§ Exercise data

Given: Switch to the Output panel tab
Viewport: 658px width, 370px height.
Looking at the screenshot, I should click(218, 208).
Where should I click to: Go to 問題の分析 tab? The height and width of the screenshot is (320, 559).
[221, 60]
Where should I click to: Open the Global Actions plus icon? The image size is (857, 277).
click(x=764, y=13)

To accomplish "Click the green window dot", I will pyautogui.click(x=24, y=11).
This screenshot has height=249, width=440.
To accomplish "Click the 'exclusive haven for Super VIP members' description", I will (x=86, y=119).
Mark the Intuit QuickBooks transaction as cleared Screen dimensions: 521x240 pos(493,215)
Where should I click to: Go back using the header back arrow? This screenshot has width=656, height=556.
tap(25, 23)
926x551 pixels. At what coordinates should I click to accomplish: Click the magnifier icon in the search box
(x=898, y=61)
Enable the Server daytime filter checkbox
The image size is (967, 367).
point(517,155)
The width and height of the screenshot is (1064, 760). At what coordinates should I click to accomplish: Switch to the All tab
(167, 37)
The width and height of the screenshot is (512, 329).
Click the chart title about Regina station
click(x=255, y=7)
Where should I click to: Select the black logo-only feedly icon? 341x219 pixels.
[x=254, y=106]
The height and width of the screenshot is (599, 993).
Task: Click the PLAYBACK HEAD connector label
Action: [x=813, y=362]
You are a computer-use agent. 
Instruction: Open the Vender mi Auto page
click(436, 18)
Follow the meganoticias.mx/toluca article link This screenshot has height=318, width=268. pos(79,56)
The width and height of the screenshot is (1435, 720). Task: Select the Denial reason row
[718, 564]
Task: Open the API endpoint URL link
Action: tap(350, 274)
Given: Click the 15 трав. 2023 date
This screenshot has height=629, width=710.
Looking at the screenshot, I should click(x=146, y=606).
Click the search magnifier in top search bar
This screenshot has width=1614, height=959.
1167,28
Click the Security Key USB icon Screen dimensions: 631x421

§ Exercise requirements
Repeat the material in full, exactly as it stands.

§ Written response
Given: Switch to the Output panel tab
Viewport: 658px width, 370px height.
Looking at the screenshot, I should click(218, 208).
Where should I click to: Go to 問題の分析 tab? The height and width of the screenshot is (320, 559).
[221, 60]
Where should I click to: Open the Global Actions plus icon? The image size is (857, 277).
click(x=764, y=13)

To accomplish "Click the green window dot", I will pyautogui.click(x=24, y=11).
This screenshot has height=249, width=440.
To accomplish "Click the 'exclusive haven for Super VIP members' description", I will (x=86, y=119).
Mark the Intuit QuickBooks transaction as cleared Screen dimensions: 521x240 pos(493,215)
Where should I click to: Go back using the header back arrow? This screenshot has width=656, height=556.
tap(25, 23)
926x551 pixels. At what coordinates should I click to accomplish: Click the magnifier icon in the search box
(x=898, y=61)
Enable the Server daytime filter checkbox
The image size is (967, 367).
point(517,155)
The width and height of the screenshot is (1064, 760). At what coordinates should I click to accomplish: Switch to the All tab
(167, 37)
The width and height of the screenshot is (512, 329).
Click the chart title about Regina station
click(x=255, y=7)
Where should I click to: Select the black logo-only feedly icon? 341x219 pixels.
[x=254, y=106]
The height and width of the screenshot is (599, 993).
Task: Click the PLAYBACK HEAD connector label
Action: [x=813, y=362]
You are a computer-use agent. 
Instruction: Open the Vender mi Auto page
click(436, 18)
Follow the meganoticias.mx/toluca article link This screenshot has height=318, width=268. pos(79,56)
The width and height of the screenshot is (1435, 720). Task: Select the Denial reason row
[718, 564]
Task: Open the API endpoint URL link
Action: tap(350, 274)
Given: Click the 15 трав. 2023 date
This screenshot has height=629, width=710.
Looking at the screenshot, I should click(x=146, y=606).
Click the search magnifier in top search bar
This screenshot has width=1614, height=959.
1167,28
Click the Security Key USB icon Screen dimensions: 631x421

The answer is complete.